One key to success as an inventor is to discover early on who are your friends and who are your enemies. Your friends will help you to succeed, your enemies will help you to fail.

Inventors have 2 friends and 2 enemies.

Two Friends of Inventors

Two friends that every inventor should be aware of and embrace:

  1. Members of your local inventor's club
  2. Your patent attorney

Inventing is a strange career with many emotional ups and downs and most inventors do not achieve commercial success with their products. You will soon discover that it is unproductive to talk to your friends and colleagues at work about your invention (more about this later). They will never understand what you are doing and, more especially, why you are doing it.

Guess who will understand what you are doing and why you are doing it? Other inventors in your local inventor's group. There are inventor's groups or clubs in all 50 states and most major cities. The members of these organizations are inventors like you, also patent attorneys, prototypers and other helpful resources. Everyone in the organization is going through the same crazy process as you are – it is like a 12 step program for inventors. But, you will get lots of ideas and help from the members; you are all in this together.
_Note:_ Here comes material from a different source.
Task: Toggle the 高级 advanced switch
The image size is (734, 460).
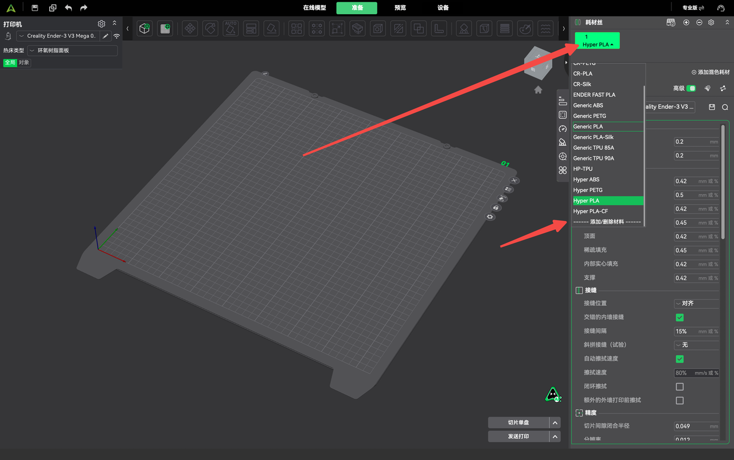Action: [692, 88]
Inventor's clubs are the best resource I have found as an inventor – definitely a friend to the inventor.


Another friend for every inventor is their patent attorney.

Finally, there is an attorney who can actually help you to make money! He or she is definitely your ally and friend during the long, circuitous path of multiple years required to prosecute a patent successfully. A good patent attorney is worth his weight in gold.

Two Enemies of Inventors

Here are the 2 enemies:

  1. Your friends and colleagues at work
  2. Invention submission companies

Every new inventor feels excited when that aha moment strikes and a new invention idea pops into her head. Finally, a solution to a vexing, annoying problem and it's my idea, she thinks. So, she tells all her friends and colleagues about her exciting new product idea. Bad idea.
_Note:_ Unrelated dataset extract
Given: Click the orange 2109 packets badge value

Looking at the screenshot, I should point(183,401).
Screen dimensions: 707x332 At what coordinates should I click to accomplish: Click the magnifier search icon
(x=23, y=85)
We will assume that she doesn't divulge any key details, just high level stuff so her patent options are all intact. Still a bad idea to tell them. Why? They won't understand anything about the process. The more you tell them, the more they think you are crazy.

You are spending how much money hoping to obtain a patent? Oh, your product is not in any retail stores, so you have no sales or money coming in, only going out? You don't know if you will ever get a patent successfully issued or if you will ever license your product?
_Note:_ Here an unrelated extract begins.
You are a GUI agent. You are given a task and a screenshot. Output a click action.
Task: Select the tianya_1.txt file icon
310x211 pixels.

Suddenly the inventor feels crushed by all the negative opinions of friends and may question her own sanity.

These folk are enemies if you are an inventor; and it's best to tell them as little as possible.

Invention submission companies are likewise not your friends. There are very few companies that actually help inventors to license their products. The odds of success are very low and few companies could make much profit if their success is tied to the inventor's success (in licensing their product).

Invention marketing companies provide a variety of high-profit, boiler plate products and services that succeed only in draining thousands of dollars from the inventor's bank account. The invention marketing company succeeds the moment they cash the inventor's check. They will create impressive looking marketing studies and materials that they hand out to indifferent trade show attendees who simply dump them in the trash. Very expensive recycling.

Sometimes after being bilked of $10,000, $20,000 or more, the inventor will hire an attorney to sue the invention marketing company for fraud. Unfortunately the invention submission companies anticipate such lawsuits; their contracts with customers are vaguely worded and, upon detailed scrutiny, don't actually promise to provide anything beyond “marketing materials.” Marketing materials were provided as promised, no fraud committed. Case closed.

Invention submission companies are definitely not your friends.